If it wasn’t one thing, it was another. I never did
any homework. I’d tear my good school clothes in fights or in scrambles up my
special shortcut. I’d throw my books and schoolbag off the Peak, giving no
thought to the fact that my parents would only have to buy me new ones. Each
time, I’d face the music—lectures, spankings, a night in the trash room—with a shrug
and a smirk.
I ended up being told I’d have to repeat the first
year of primary school, and even if I wasn’t learning anything, my parents
were: they were beginning to realize that their son was not the scholarly type.
My parents pulled me out of school and I went back to
my old routine of following my mom around and getting under my dad’s skin.
And that was the end of my academic career.

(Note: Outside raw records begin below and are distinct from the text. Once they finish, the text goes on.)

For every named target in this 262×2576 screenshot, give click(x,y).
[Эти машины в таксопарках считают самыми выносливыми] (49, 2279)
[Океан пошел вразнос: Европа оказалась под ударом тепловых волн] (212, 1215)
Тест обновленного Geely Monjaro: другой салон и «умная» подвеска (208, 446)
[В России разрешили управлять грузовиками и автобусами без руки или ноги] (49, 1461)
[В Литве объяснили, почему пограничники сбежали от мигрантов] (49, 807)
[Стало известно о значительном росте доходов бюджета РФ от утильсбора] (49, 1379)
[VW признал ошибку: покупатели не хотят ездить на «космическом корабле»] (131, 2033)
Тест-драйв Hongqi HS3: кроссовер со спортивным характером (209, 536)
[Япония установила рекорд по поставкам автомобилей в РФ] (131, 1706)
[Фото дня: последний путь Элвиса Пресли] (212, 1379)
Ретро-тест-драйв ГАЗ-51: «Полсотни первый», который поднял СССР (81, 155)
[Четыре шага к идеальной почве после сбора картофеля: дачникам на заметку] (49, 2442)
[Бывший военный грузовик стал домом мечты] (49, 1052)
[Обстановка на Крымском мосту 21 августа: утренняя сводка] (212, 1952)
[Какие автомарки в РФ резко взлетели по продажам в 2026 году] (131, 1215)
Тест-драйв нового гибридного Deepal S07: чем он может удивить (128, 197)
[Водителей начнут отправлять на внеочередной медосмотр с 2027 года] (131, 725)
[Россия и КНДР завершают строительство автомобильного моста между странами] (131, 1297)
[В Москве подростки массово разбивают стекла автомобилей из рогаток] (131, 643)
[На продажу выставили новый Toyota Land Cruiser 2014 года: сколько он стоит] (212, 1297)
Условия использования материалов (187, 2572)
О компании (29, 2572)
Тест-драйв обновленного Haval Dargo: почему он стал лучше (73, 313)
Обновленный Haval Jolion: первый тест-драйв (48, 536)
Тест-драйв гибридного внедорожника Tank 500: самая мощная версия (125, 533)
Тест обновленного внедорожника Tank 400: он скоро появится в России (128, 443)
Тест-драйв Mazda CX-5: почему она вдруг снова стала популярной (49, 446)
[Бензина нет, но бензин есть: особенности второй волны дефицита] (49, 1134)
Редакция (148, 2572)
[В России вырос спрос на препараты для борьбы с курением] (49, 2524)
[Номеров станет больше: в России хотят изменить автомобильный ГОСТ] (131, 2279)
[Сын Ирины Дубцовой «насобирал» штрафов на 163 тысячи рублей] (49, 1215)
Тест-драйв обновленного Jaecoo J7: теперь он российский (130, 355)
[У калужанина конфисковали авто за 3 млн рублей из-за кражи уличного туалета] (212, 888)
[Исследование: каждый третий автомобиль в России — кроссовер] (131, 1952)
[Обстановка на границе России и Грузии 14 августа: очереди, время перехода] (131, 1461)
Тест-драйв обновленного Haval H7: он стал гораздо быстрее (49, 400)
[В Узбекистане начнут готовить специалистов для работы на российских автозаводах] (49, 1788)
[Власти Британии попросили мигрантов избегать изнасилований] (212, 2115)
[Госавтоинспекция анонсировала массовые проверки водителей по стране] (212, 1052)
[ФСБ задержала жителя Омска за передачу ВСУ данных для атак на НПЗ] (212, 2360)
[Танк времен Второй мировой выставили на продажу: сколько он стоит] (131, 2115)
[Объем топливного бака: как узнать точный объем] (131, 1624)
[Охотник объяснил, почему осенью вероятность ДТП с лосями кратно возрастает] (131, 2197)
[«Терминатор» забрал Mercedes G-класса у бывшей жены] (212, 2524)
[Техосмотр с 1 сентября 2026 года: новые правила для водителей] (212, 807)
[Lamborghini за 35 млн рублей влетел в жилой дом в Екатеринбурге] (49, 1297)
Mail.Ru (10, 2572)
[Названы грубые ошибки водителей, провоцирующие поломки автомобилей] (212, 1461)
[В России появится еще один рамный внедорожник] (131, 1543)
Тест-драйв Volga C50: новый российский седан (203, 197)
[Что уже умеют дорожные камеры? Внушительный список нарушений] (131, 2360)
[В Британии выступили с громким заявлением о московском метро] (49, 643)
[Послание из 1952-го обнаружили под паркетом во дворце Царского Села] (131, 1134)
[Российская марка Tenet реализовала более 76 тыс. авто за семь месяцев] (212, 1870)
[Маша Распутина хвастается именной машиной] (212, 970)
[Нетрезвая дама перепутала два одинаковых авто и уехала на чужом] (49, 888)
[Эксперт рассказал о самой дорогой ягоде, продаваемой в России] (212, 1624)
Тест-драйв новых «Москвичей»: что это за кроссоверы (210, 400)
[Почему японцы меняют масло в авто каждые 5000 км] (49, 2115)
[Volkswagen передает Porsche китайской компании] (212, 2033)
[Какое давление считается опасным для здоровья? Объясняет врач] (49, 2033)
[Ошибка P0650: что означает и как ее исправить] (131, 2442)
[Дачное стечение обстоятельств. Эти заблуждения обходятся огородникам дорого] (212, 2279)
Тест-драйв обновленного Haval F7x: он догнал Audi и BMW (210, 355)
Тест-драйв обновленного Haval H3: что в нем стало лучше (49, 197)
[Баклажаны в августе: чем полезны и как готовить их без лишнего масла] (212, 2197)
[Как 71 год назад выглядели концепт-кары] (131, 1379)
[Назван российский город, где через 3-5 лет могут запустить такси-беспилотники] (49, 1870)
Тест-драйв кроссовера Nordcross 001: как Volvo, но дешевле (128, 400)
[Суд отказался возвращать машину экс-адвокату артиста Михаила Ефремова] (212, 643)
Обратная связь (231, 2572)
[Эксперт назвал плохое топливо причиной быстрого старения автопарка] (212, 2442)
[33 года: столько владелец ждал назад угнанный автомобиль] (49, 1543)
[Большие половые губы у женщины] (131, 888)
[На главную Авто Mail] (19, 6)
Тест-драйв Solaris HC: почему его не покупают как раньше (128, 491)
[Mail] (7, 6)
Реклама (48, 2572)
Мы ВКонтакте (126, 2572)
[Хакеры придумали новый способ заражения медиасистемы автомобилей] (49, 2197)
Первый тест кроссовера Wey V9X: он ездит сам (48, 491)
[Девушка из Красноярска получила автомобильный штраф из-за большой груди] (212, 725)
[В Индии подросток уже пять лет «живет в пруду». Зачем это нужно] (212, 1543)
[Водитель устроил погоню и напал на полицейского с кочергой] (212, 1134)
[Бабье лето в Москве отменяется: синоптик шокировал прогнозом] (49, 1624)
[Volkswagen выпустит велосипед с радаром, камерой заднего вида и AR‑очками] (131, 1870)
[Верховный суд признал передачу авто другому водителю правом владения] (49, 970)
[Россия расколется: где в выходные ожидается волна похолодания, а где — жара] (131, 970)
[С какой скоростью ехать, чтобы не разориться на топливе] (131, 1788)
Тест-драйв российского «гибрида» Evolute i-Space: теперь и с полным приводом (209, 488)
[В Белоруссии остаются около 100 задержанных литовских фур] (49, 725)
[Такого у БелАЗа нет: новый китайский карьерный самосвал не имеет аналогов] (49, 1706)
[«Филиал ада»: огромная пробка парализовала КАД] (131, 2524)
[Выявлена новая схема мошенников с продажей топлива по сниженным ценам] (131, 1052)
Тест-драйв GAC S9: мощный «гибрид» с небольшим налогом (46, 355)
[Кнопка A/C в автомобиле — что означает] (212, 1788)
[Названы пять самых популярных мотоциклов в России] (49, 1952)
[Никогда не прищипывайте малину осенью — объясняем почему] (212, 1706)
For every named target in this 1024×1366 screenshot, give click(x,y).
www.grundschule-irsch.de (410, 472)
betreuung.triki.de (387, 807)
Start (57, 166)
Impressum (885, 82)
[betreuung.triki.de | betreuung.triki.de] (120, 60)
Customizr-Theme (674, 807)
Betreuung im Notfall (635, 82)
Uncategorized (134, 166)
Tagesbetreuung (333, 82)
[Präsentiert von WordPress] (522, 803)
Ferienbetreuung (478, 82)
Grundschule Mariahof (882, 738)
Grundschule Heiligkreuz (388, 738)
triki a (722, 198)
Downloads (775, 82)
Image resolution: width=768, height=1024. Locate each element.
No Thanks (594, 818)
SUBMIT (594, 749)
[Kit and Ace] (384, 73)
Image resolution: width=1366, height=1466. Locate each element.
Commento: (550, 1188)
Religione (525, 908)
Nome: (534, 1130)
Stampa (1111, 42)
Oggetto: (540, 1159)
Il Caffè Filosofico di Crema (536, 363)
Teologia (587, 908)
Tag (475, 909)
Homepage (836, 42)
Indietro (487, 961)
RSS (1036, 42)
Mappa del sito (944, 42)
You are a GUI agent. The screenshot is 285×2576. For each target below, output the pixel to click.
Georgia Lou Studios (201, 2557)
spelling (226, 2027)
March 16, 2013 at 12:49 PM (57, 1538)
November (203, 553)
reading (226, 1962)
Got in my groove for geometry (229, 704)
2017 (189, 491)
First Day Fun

I guess I thought I was pretty smart, getting out of
school that way. I’d watch the rich kids driving down the mountain to a fresh
day of hell, laughing to myself as I looked forward to another warm afternoon on
my own. The last laugh would be on me.
I imagine the conversation as having happened
something like this. My mother and my father ran into one another in the
corridor that dominated our world.
“Lee-lee, we have to talk about Ah Pao.”
My mother, afraid of what was coming next, remained
silent, but reluctantly nodded.
“That boy is out of control,” my father said. “He has
no direction, no self-respect.”
“He’s a good boy…” she said in my defense, sounding
tentative.
“He needs to learn how to be a man.”
Then they talked about the future and about the
painful subject of money. The post with the French ambassador had been a
lifesaver, but it was not allowing them to save anything else. My father’s
cooking and my mother’s housekeeping had impressed the ambassador’s friends to
no end. Other job offers had come. Some of them were too good to ignore. One of
them was too good to pass up: a job as head cook for the American embassy…in
Australia.
Not only would the job pay more money, it would also
give us the chance to get Australian residency, maybe even a chance someday to
move to the United States. Even back then, there was uncertainty about the
mainland, and my father had learned from personal experience that in
uncertainty lay danger.
Pag. 19
But taking the job in Australia would mean leaving the
family behind, at least for the time being. And while my mom was a strong
woman, I was too big now to be put in a washbasin and left to splash around.
Finally, Dad, a guy’s to the bone, went back to the
traditional source of advice for men all over the world: his drinking buddies.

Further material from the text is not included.